Finding a practitioner who will listen and not be frustrated if you ask to be educated about the treatment they are recommending is difficult.
Many of my patients have great anxiety if they have to enter into the western medical system. They expect to be steamrolled, disregarded, or at the worst, ridiculed.
Going in to a medical appointment can feel like the beginning of a battle. You must educate yourself and be able to advocate for yourself. And I gotta say, that’s pretty hard to do if you’re sick or in pain.
Ask questions. Like, an annoying amount, until you have all of your answers.

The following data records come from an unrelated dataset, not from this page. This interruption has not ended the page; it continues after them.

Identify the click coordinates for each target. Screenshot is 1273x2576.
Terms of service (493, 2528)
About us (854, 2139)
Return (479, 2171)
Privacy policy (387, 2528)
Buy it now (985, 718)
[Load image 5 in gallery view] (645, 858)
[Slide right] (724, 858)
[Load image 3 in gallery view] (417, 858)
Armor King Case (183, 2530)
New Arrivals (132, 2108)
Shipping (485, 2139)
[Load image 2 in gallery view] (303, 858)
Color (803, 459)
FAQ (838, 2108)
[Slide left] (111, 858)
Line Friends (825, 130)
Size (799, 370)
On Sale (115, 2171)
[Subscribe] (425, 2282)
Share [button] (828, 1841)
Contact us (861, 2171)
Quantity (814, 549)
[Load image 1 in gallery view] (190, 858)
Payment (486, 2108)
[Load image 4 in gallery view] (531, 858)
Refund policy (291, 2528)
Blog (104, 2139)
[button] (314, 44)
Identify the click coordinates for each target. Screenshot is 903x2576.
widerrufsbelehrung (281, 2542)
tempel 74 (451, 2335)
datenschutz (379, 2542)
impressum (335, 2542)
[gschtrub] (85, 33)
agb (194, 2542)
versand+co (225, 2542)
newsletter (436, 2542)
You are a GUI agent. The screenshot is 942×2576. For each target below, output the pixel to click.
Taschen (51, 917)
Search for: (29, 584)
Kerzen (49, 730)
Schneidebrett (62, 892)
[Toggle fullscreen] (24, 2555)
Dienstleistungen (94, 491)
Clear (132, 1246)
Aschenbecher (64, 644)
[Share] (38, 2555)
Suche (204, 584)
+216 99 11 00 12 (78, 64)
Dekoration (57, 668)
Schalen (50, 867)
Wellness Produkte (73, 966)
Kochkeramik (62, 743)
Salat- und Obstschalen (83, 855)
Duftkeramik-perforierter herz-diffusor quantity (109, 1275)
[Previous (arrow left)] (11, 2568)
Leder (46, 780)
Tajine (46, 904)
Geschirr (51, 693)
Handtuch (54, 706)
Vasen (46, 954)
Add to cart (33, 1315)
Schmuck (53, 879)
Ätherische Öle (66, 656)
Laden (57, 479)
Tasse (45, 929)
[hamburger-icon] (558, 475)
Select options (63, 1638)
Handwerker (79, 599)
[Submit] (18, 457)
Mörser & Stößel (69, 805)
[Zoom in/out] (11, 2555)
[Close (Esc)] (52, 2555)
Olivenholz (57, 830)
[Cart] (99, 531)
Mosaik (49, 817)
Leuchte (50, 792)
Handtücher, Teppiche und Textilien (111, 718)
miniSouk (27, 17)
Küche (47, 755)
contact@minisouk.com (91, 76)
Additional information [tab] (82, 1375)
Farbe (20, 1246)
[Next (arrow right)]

The lack of education around major health decisions, procedures, and drugs is appalling. You deserve to be informed so you can choose the best option FOR YOU, not the convenience of your doctor or insurance system. You deserve to consent to everything and not be rushed into decisions.
This is YOUR body, YOUR health, and YOUR life. You have to live in it every day and you deserve to know potential side effects, recovery, long term impacts, and anything else you want to know.
If you aren’t sure about what you’ve heard, get a second opinion. Try out natural medicine; we have a lot to offer!
Find someone who listens to you and makes you feel safe and heard. Look for empathy and humility. Find someone you don’t have to battle with constantly.
You deserve to be believed. You deserve to be listened to. You deserve better.